_TRY IT_
Report, word for word, every line of the material that contains "Task".

_INPUT_
_ _ _ _
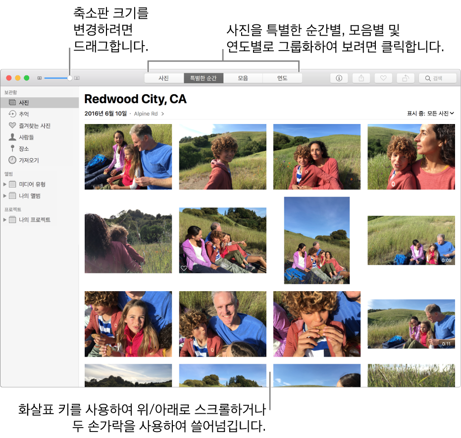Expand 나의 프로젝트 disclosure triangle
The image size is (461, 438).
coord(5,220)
_ _ _ _
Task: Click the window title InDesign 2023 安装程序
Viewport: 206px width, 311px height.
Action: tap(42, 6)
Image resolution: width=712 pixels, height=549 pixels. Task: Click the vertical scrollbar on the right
_ _ _ _
_SOLUTION TO THIS PROBLEM_
Task: Click the window title InDesign 2023 安装程序
Image resolution: width=712 pixels, height=549 pixels. Task: Click the vertical scrollbar on the right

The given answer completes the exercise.